M2Card’s marketing will try to reach teens in their own environment. Cho says the M2Card will promote its product in teen magazines, online and on the radio. The card also will be featured in “Making High School Count” programs that work in schools to teach students about finances.
Catering to the teen penchant for wireless technology, the M2Card will allow teens to check card balances via cell phone and two-way pager. The company also plans to have a live chat customer service email option. “We want to do things in accordance with the lifestyle of the teenager,” Cho says.
Another product hitting the teen market is PocketPass, a phone card that can be used for purchases. The card’s appeal will be that teens can put value into the card at local retailers who sell cards, says founder and Chairman Lewis Perdue. The card launched as a beta test in Silicon Valley in late July with about 100 retailers selling it. The company has a deal with the 8,000-member Independent Agents Network to sell the card to more than 350,000 phone card sales outlets in the U.S.
PocketPass is targeting online merchants who sell content under $10. PocketPass will charge merchants 12.5% of each transaction, 6.25 cents on a 50-cent download, for example.

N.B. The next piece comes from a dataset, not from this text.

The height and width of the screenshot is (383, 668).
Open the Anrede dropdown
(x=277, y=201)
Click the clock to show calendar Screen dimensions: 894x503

Right now, PocketPass is working on a branding and payment deal with Safesearching.com, a site that sells premium content and chat options on such Generation Y stars as Allissa Milano and Catherine Zeta Jones. Another deal involves cobranding the PocketPass with Allaccess.com, a company that owns the phone card rights to such teen musical acts as Christina Aguilera, whose hit “What a Girl Wants” topped the charts this past summer, and the Back Street Boys. Perdue expects the two deals to put 6 million PocketPass cards in the teen market within 12 months.